Becca Ayers and Bradley Dean Whyte in the recording studio, Photo Credit: Laura Spector7. What is your favorite part of the creative process in making an album?

Becca Ayers: "Imagine that I am on stage - under a watchtower of punishing light - and in the haze is your face bathed in shadow - and what’s beyond you is hidden from sight - and somebody right now is yawning - and watching me like a tv - and I’ve been frantically piling up sandbags against the floodwaters of fatigue and insecurity - and suddenly I hear my guitar singing - and so I just start singing along - and somewhere in my chest, all the noise just gets crushed by the song - yeah, imagine that I’m at your mercy - imagine that you are at mine - oh, pretend I’ve been standing here watching you watching me all this time - now imagine that you are the weather in the tiny snow globe of this song - and I am the Statue Of Liberty; one inch long - and here I am at my most hungry - and here I am at my full - and here I am waving a red cape, locking eyes with a bull - just imagine that I am on stage - under a watchtower of punishing light - and in the haze is your face bathed in shadow - and what’s beyond you is hidden from sight" -Ani Difranco

Bradley Dean Whyte: Working with so many great people, co-writing with others, emailing parts to one another. Becca and I enjoyed a lot of help on SpazCandy. Anton Fig played drums for me a long time ago on the song "Bound To Find" which I wrote with country singer-songwriter Joe Thompson and I'm glad to finally have a finished recording. Keith Matthews, an acquaintance from my childhood, randomly contacted me and we've been collaborating ever since. Annie Van Bergen, someone I met on Facebook, once sent me a poem and it became the verses for "Dark Night Of The Soul". The amazing Bryan Crook played horns for us. Folk singer/songwriter Meghan Cary shared a song with me years ago and encouraged me to expand on it, and "Last Cigarette" was written. Dave Ulrich, a classmate from my college days, wrote "Let It Go Down" with me during a Christmas break over a decade ago.

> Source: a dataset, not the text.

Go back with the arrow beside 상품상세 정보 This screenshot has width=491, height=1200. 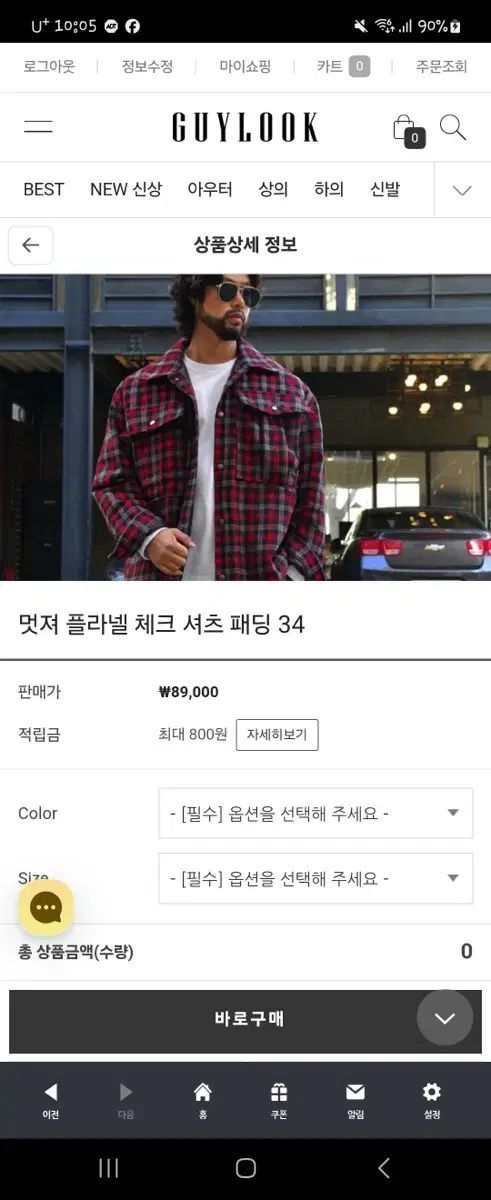point(31,245)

8. What's the best advice you've ever received?

Becca Ayers: "In your heart, if something feels wrong, don’t do it. If it feels right, knock yourself out." Allison Mondiser - Hair woman extraordinaire for Miss Saigon in Toronto, Canada.

Bradley Dean Whyte: Anton Fig told me once, when I was freaking about how long it was taking me to record stuff at home, said "Don't worry. It'll take as long as it takes…" And that was that. I try to remember that time is only a self-imposed relationship to desire. That said, I'm still keenly aware that I will die someday and it's important to get shit done. I haven't discussed death with Anton but maybe he's got some insight there too.

Bradley Dean Whyte and Becca Ayers performing9. What have you learned about yourselves from working together?

Becca Ayers: Stop overthinking and go with your gut and stop overthinking your gut and what that means and how you can tell if it’s your gut talking or not; you'll never know so what's the point of thinking about it?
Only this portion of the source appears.